Enterprise property graphs vary widely in schema structure, internal terminology, domain assumptions, governance constraints, and user interaction patterns. A deployment-relevant Text2Cypher benchmark therefore reflects the questions users and agents actually ask of that graph. Creating such a benchmark is difficult because schemas and values are unique, and graph structure changes over time. Each NL-query pair must also be executable, use real graph entities, preserve diversity, and remain balanced across query types and difficulty levels.
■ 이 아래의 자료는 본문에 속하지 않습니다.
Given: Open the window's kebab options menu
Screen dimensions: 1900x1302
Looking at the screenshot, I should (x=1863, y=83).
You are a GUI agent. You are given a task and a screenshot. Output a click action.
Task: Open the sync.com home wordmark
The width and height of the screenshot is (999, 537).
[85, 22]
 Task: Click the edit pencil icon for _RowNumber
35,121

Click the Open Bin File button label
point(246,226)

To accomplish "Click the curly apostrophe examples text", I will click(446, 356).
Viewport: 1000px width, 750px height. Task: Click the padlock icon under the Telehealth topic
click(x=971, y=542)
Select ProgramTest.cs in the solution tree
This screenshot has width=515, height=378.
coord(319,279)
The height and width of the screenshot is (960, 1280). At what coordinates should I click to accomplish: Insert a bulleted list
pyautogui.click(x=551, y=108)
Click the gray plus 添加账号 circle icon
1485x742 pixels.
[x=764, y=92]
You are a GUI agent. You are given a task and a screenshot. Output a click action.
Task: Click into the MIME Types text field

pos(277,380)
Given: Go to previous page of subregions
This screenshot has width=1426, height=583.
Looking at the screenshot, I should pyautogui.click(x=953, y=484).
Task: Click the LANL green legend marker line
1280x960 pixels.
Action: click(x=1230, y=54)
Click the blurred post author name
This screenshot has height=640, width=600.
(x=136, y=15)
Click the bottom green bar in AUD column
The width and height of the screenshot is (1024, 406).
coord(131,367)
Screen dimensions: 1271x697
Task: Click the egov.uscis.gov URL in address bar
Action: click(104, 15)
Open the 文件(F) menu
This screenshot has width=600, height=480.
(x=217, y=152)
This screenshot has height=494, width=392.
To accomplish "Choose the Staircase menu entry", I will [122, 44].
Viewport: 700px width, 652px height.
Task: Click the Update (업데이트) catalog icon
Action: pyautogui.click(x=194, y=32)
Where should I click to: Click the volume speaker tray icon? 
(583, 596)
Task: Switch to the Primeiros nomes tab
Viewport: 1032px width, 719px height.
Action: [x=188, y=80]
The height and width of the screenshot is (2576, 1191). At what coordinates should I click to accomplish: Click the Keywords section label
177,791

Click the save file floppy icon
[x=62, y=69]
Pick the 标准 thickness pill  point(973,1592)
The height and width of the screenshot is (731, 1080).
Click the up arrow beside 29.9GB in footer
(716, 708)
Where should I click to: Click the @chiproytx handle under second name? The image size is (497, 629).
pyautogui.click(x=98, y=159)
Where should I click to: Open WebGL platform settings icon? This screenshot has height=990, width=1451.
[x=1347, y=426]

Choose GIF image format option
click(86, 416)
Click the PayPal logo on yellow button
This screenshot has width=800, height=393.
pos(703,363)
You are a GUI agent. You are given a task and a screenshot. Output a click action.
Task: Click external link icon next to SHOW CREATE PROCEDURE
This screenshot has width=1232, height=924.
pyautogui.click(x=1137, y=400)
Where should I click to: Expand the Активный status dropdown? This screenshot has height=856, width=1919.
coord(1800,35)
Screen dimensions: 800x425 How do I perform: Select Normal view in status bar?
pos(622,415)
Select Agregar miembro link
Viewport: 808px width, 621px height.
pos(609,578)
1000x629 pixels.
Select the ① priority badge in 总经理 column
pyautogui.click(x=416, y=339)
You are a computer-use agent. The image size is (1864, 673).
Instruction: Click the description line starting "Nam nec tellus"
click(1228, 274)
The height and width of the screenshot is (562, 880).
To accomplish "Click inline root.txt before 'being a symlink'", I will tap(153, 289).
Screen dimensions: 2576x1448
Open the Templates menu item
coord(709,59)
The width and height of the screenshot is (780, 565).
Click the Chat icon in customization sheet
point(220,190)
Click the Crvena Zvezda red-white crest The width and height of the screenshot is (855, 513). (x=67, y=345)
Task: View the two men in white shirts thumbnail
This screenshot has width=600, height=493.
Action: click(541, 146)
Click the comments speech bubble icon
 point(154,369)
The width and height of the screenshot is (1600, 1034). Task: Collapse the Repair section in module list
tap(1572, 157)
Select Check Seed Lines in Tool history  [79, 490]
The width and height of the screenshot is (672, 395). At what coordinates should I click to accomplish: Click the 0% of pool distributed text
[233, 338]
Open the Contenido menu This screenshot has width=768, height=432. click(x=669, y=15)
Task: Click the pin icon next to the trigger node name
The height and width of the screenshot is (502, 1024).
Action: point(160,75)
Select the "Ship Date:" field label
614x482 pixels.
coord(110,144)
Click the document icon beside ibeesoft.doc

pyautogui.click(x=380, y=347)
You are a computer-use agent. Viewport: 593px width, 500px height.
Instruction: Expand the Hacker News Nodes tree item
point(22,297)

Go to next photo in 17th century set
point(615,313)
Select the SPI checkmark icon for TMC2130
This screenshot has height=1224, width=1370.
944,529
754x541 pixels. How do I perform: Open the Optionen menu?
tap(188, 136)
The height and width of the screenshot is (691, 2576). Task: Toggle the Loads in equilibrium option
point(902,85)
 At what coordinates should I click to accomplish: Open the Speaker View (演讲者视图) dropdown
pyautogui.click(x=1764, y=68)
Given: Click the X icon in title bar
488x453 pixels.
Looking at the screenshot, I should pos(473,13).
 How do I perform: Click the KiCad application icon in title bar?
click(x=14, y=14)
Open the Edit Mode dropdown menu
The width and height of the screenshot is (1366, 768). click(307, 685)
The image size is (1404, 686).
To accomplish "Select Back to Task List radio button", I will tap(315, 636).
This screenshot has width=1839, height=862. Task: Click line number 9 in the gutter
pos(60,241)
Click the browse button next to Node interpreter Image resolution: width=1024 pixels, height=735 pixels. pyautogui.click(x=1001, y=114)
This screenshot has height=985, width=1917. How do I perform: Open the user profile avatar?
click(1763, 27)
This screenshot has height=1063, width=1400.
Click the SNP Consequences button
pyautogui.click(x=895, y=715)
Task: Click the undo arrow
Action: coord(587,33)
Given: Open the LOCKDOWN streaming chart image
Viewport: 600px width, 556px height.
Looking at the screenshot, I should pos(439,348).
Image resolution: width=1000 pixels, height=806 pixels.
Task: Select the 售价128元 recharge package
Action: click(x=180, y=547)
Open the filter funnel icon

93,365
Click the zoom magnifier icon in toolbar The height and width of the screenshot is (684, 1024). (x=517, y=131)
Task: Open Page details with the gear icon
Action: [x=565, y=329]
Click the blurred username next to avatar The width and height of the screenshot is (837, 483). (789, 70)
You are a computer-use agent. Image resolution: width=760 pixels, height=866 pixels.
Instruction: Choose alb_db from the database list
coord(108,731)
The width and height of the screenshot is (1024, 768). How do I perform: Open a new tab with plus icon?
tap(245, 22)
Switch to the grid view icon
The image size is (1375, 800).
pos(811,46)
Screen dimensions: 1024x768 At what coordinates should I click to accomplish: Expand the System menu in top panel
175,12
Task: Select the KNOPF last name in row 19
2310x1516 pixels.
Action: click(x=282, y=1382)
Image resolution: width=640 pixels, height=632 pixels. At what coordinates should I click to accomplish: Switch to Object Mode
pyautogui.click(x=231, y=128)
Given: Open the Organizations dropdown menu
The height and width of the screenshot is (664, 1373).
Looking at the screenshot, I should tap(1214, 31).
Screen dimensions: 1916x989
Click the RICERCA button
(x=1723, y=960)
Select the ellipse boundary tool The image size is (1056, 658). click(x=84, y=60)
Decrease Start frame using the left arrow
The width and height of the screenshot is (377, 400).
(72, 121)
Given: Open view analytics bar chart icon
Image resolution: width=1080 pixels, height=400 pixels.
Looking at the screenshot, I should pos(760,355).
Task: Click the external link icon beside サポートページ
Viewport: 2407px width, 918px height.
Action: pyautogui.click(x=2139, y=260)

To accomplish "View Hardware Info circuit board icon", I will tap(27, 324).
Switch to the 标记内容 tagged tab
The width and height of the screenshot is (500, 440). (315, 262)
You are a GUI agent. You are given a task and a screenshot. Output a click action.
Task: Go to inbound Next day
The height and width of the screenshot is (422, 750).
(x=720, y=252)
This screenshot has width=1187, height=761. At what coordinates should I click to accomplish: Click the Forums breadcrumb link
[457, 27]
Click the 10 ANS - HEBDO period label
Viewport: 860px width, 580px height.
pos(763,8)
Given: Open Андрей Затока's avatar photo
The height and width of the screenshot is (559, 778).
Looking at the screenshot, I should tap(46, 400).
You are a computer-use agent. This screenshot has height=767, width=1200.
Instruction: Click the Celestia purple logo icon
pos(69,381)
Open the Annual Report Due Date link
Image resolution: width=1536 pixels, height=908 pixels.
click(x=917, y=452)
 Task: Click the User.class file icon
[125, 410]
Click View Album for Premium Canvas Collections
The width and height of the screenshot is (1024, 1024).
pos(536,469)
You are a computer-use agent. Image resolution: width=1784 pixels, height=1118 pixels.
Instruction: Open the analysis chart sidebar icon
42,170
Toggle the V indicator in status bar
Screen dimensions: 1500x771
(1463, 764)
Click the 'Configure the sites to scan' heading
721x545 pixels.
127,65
We present PIPE-Cypher, a local benchmark-generation pipeline that turns a live property graph and optional seed queries from customer questions, analyst logs, or agent tool calls into balanced NL-to-Cypher benchmarks. PIPE-Cypher combines schema profiling, reverse-query grounding, constrained generation, deterministic Cypher governance, execution validation, redaction, diversity controls, and a calibrated local LLM judge. Using local Qwen3.5-9B generation and judging, PIPE-Cypher exports 3,000 accepted FinBench/SNB examples, completes three audited ablation suites, calibrates judge behavior with human labels, and evaluates 11 local downstream models. The resulting benchmark is deliberately discriminative: zero-shot transfer is weak, while a few-shot control shows that schema-specific example banks can help compatible model families. Together, PIPE-Cypher makes Text2Cypher benchmarking a repeatable process that evolves with the graph, its users, and its target workloads.